Assata Shakur as she appears in Cuba in 1992.
On May 2, the U.S. added exiled African American freedom fighter Assata Shakur to the FBI’s domestic terrorist list, while New Jersey raised the $150,000 bounty on her head to $1 million. Federal Attorney General Alberto Gonles gave his personal approval for the money to come from the Department of Justice.

Shakur is the victim of a racist political frame-up in which she and Sundiata Acoli were convicted of murdering their colleague Zayd Malik Shakur and a state trooper, Werner Foerster, during a shootout after the three Black Liberation Army members were pulled over on the New Jersey Turnpike in 1973. In 1979, she escaped from prison with the help of the BLA and supporters, Black and white, gay and straight, and in 1984 was received by courageous Cuba as a political refugee.

Not a terrorist but a target.
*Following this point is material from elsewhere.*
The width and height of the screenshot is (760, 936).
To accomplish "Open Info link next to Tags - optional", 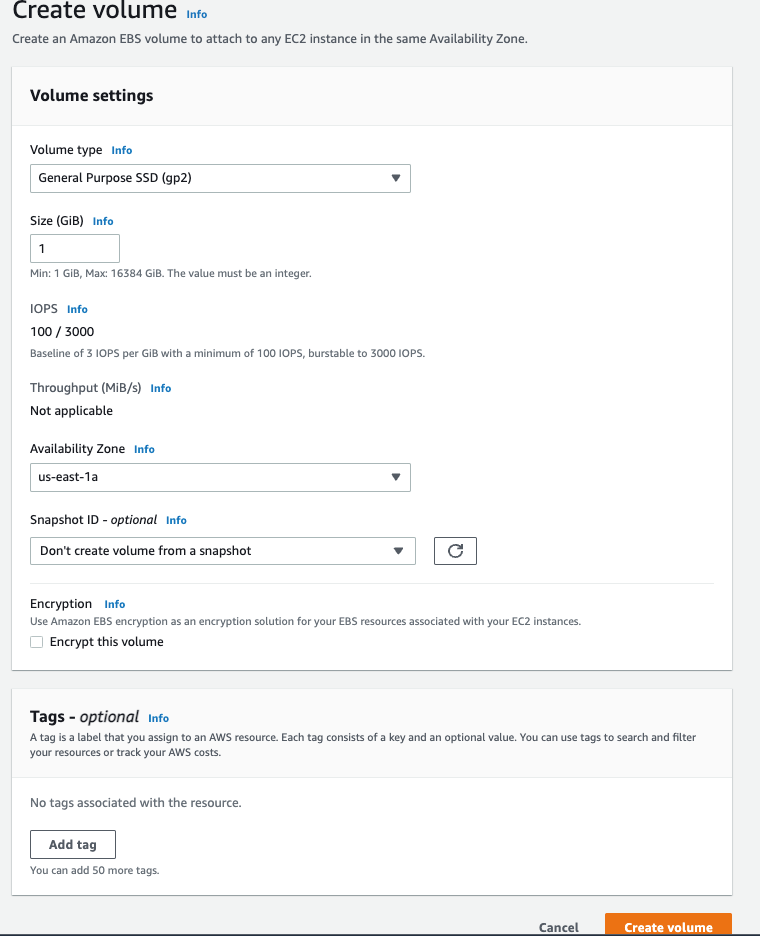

The Bush administration is retaliating against Shakur because she is one who got away. Painted with a government bull’s-eye from the time she was part of the Black Panther Party (BPP), her escape meant she could live to write her inspiring autobiography, Assata, which describes her beliefs and her harrowing torture during incarceration.

Between 1971 and 1973, Shakur was variously charged with murder, kidnapping, and robbery. Each of those charges ended in dismissal, acquittal, or a hung jury until she was convicted by an all-white jury of murdering Zayd Shakur and the patrolman. The verdict came despite evidence proving that she could not have killed Foerster and the admission of trooper James Harper that he killed Zayd Shakur.

Assata hated violence, although she believed that revolution was necessary. And she loved Zayd, her comrade, because he respected women and refused to be part of “that macho cult that was an official body in the BPP,” as she writes in Assata.

The government is hellbent on capturing her in the same way that escaped slaves were brought back to the plantation to be publicly tortured as an example.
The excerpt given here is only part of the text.